25/02/2026
Nem toda notícia na medicina é boa. E isso faz parte da nossa realidade profissional.
Lidar com más notícias exige muito mais do que conhecimento técnico. Exige humanidade, ética, preparo emocional e respeito profundo pela dignidade do paciente. Comunicar um diagnóstico grave, uma complicação inesperada ou um prognóstico reservado não é apenas transmitir informação. É estar presente, é sustentar o silêncio, é acolher o impacto que aquela verdade causa.
A forma como a notícia é dada pode marcar para sempre a experiência do paciente e da família.
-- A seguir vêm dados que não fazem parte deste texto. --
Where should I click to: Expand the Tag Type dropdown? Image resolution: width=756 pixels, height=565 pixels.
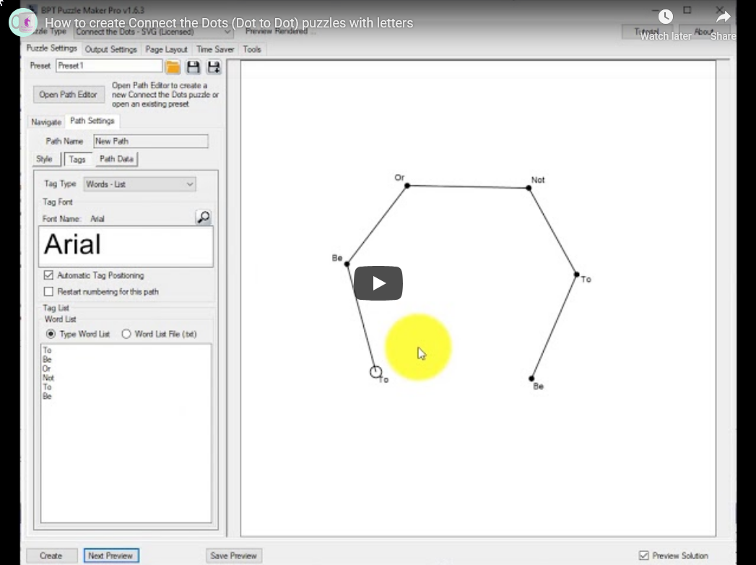140,184
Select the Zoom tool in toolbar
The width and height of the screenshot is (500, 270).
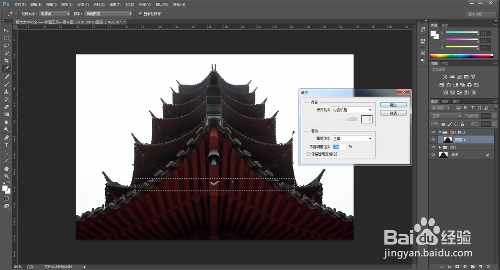(x=7, y=176)
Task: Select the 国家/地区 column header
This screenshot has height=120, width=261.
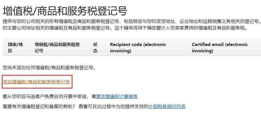Action: point(15,48)
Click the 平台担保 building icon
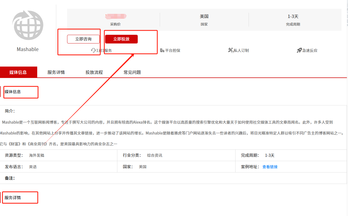The width and height of the screenshot is (348, 216). (162, 50)
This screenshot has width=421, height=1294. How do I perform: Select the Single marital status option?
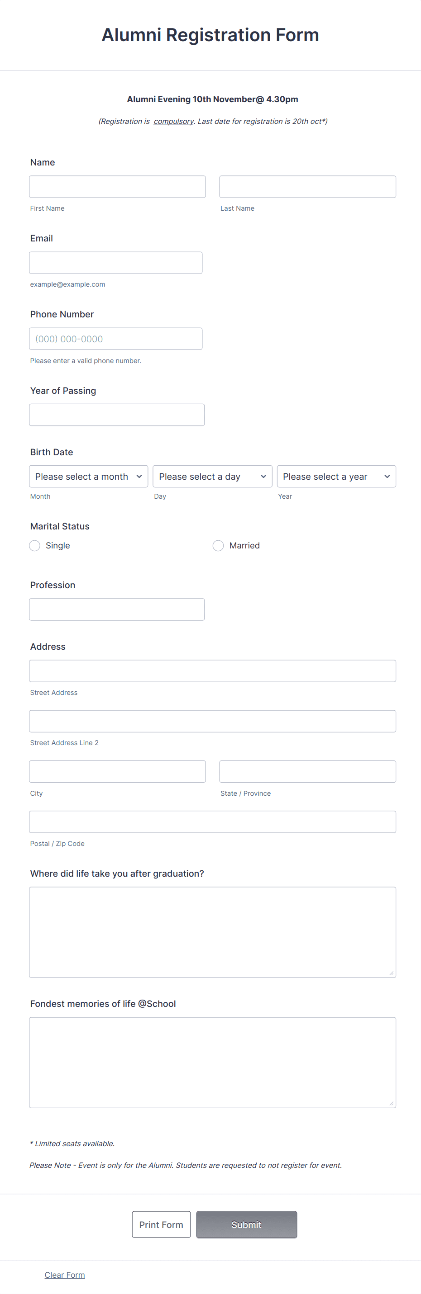(x=35, y=545)
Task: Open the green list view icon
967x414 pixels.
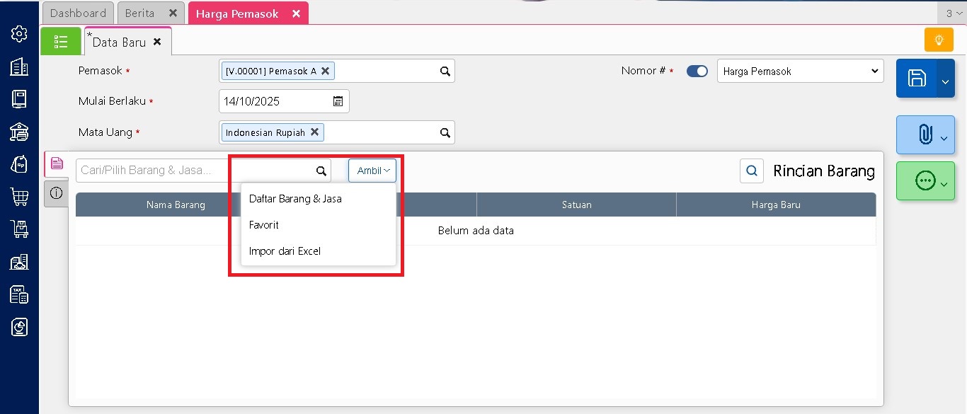Action: pos(61,42)
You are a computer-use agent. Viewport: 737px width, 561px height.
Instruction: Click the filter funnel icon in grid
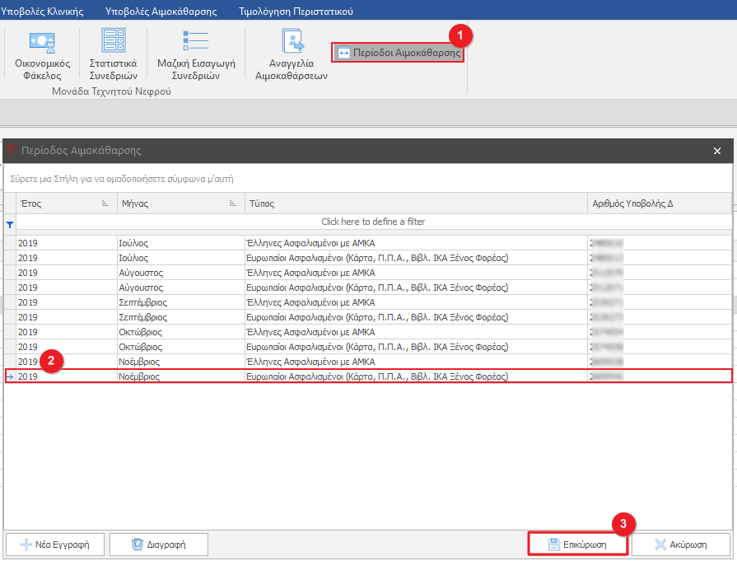pyautogui.click(x=10, y=224)
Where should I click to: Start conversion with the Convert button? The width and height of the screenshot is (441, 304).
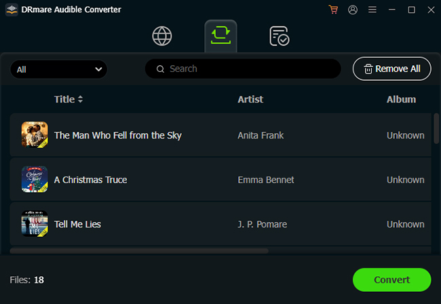[391, 280]
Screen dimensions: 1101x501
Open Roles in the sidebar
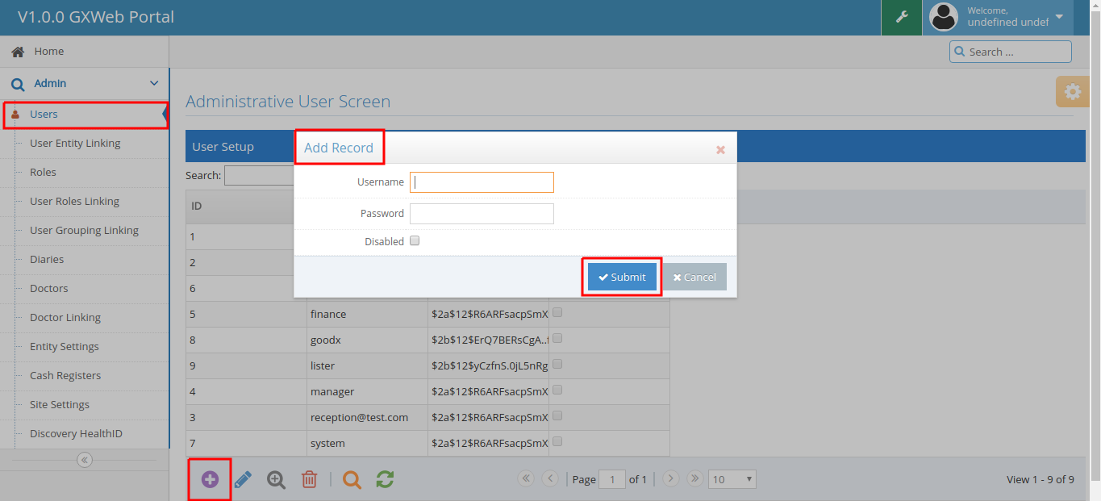[x=43, y=172]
Por isso, devemos prezar por uma comunicação clara, honesta e sensível, evitando termos técnicos desnecessários, garantindo compreensão e oferecendo espaço para perguntas. Transparência não é frieza. Verdade não é brutalidade. É possível ser verdadeiro e, ao mesmo tempo, compassivo.
A ética nos orienta a respeitar a autonomia do paciente, a confidencialidade das informações e o direito de saber sobre sua própria condição. Ao mesmo tempo, devemos reconhecer os limites emocionais daquele momento, adaptando a linguagem e o ritmo da conversa à capacidade de compreensão de quem está diante de nós.
Dar uma má notícia nunca é fácil. Mas fazê-lo com responsabilidade, empatia e compromisso com a ciência é parte essencial da medicina que escolhemos exercer.
Ser médico não é apenas curar quando possível. É cuidar sempre.